Clustered Deployment Architecture
This guide covers architecture considerations for deploying Hydden Discovery in a clustered on-premises configuration. Clustered deployments provide high availability, fault tolerance, and disaster recovery capabilities for enterprise environments.
What Is a Clustered Deployment?
What it is: A clustered deployment runs multiple Hydden server nodes that work together as a unified system. If one node fails, the remaining nodes continue to serve requests. Data is replicated across nodes to prevent data loss.
Why it matters: Single-server deployments create a single point of failure. For organizations with strict uptime requirements, compliance mandates, or large-scale identity data, a clustered deployment ensures continuous availability and data protection.
Key terms:
- Node — A single Hydden server instance in the cluster.
- Quorum — The minimum number of nodes required for the cluster to operate (typically N/2 + 1).
- Failover — Automatic transfer of operations from a failed node to a healthy node.

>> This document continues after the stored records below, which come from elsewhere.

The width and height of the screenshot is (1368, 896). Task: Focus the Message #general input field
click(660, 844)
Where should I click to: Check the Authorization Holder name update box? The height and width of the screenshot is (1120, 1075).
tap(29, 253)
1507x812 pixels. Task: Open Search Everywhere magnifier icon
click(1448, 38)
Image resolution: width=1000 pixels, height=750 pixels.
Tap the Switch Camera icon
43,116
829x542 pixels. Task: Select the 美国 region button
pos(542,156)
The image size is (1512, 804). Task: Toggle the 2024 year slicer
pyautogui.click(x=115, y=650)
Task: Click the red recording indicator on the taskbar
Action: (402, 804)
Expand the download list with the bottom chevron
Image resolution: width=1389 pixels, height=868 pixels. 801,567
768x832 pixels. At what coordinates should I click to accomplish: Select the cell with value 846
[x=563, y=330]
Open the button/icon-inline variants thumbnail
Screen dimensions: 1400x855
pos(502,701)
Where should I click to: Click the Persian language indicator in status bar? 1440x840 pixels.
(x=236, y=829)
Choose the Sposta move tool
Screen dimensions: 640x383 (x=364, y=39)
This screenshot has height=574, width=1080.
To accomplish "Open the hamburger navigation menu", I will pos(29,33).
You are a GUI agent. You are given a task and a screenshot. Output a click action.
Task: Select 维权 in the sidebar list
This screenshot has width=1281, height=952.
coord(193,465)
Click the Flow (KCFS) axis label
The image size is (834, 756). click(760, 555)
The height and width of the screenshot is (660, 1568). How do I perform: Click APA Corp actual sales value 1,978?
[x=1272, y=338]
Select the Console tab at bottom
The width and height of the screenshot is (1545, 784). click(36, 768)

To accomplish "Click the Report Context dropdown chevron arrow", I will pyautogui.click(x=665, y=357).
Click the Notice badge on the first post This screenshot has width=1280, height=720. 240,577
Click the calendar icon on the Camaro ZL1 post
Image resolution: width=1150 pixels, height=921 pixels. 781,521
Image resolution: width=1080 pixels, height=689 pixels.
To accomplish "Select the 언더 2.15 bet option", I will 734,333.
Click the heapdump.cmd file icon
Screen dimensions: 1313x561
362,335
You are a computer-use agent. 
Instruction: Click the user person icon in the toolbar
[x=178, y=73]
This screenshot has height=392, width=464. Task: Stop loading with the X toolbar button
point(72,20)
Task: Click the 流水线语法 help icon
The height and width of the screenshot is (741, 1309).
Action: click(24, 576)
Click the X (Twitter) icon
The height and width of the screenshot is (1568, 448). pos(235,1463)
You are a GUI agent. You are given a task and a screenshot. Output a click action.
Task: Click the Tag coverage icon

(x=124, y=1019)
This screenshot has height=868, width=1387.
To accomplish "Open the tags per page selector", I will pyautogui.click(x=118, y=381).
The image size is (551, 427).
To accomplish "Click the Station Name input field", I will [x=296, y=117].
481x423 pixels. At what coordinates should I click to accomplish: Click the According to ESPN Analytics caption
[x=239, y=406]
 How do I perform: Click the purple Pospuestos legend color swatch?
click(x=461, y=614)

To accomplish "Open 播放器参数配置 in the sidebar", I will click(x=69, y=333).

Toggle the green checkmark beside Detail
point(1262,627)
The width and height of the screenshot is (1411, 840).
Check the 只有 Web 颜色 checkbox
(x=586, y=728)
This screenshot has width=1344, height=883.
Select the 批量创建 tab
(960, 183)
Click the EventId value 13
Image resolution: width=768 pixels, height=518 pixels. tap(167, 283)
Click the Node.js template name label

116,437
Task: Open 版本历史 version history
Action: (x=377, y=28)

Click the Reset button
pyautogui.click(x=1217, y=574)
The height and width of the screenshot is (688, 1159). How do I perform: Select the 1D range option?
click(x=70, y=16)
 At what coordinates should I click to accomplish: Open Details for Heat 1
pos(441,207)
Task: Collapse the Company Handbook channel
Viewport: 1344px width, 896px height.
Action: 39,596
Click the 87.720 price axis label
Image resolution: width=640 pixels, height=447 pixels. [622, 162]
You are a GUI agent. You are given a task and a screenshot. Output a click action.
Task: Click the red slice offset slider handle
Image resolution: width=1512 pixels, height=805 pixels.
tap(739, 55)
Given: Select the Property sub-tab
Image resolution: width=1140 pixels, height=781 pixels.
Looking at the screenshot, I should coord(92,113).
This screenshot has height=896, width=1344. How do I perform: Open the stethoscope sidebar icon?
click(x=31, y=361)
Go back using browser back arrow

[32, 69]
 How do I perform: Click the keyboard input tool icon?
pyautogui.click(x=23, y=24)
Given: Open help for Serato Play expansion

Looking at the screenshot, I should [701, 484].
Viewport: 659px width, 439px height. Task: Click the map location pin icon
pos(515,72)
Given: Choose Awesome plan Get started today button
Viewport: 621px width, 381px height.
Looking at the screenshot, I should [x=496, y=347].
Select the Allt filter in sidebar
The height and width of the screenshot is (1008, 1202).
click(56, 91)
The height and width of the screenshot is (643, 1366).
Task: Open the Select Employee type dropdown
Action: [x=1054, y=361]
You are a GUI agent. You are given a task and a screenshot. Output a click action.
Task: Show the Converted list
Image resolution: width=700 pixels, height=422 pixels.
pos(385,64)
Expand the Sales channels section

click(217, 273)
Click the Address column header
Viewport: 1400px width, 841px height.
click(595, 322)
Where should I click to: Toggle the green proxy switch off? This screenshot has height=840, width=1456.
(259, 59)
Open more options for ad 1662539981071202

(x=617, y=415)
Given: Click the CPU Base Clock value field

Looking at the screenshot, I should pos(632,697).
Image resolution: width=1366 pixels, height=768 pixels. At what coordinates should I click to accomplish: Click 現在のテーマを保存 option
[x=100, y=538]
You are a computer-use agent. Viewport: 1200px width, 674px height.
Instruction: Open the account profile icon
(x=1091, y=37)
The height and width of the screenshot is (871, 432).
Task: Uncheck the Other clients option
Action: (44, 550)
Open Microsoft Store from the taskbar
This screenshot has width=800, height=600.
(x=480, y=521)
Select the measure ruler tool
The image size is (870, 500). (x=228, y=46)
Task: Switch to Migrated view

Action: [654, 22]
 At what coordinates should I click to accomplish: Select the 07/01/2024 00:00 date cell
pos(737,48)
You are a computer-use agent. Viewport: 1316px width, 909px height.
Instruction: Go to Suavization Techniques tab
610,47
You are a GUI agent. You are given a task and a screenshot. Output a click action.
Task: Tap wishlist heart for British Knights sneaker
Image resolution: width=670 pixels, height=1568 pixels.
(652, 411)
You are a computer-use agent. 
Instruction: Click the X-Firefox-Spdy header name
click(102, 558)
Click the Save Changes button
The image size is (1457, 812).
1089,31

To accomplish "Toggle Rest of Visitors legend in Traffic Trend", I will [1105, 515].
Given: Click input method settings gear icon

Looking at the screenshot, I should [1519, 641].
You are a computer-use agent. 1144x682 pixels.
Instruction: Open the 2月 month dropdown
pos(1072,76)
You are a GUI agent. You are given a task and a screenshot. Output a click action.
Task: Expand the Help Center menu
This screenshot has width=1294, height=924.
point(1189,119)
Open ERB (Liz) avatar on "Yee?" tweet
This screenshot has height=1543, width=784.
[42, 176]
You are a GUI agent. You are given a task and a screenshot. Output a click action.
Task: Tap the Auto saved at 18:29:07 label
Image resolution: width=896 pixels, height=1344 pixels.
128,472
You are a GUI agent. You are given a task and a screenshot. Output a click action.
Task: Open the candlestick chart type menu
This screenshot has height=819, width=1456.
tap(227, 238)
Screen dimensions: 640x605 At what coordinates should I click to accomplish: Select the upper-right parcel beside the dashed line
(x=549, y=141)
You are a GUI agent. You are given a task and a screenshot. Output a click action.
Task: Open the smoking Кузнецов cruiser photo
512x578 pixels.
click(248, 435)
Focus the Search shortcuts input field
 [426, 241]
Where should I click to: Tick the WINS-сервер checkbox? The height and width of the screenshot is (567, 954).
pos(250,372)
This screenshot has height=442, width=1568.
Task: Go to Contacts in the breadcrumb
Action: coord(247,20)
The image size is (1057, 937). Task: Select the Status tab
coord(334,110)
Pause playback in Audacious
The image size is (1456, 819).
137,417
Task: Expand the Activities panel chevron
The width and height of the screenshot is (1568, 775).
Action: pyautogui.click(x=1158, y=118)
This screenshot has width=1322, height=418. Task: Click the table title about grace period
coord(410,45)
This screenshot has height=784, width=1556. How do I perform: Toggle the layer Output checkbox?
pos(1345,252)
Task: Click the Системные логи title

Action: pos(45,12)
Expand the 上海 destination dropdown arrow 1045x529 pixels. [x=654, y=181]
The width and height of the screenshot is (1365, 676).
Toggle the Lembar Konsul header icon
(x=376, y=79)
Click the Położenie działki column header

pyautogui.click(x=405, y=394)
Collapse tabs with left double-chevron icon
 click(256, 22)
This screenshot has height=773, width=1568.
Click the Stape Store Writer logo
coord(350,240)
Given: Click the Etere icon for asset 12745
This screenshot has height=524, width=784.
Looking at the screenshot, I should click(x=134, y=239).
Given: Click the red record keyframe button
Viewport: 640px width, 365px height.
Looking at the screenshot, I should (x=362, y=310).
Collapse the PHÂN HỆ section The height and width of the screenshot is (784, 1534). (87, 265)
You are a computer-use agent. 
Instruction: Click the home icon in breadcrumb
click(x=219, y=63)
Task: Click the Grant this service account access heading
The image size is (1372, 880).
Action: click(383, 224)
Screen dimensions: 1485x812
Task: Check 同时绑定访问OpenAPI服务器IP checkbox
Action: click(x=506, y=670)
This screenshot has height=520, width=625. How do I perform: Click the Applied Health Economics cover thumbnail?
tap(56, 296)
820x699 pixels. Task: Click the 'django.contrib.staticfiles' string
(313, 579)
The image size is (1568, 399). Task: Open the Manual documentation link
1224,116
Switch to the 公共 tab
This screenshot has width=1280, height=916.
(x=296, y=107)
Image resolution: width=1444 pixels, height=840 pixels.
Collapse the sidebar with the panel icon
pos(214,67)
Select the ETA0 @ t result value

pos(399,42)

- Replication — Copying data between nodes to ensure redundancy.
Deployment Topologies
Choose a deployment topology based on your availability and disaster recovery requirements.
Active-Active Cluster
All nodes actively serve requests. A load balancer distributes traffic across nodes.
| Aspect | Configuration |
|---|---|
| Minimum nodes | 3 (for quorum) |
| Load balancing | Required |
| Failover time | Seconds (automatic) |
| Use case | High availability within a single data center |
Advantages:
- Full resource utilization across all nodes
- Automatic load distribution
- No manual intervention during failover
Considerations:
- All nodes must have identical configuration
- Network latency between nodes should be under 10ms for optimal performance
- RPC connections must complete within 10 seconds (configurable via
RpcConnectTimeout) - Requires shared or replicated storage
Active-Passive Cluster
One node handles all traffic while standby nodes remain idle. Standby nodes activate only during failover.
| Aspect | Configuration |
|---|---|
| Minimum nodes | 2 |
| Load balancing | Optional (for health checks) |
| Failover time | 30–60 seconds |
| Use case | Cost-sensitive deployments with moderate uptime requirements |
Advantages:
- Lower resource utilization
- Simpler configuration
- Standby node can serve as warm backup
Considerations:
- Active node is a single point of failure until failover completes
- Manual or scripted failover may be required
- Standby nodes require regular testing
Multi-Site (Disaster Recovery)
Nodes are distributed across geographically separated data centers for disaster recovery. Hydden uses a leaf node architecture where each site operates as a leaf cluster connected to a central hub.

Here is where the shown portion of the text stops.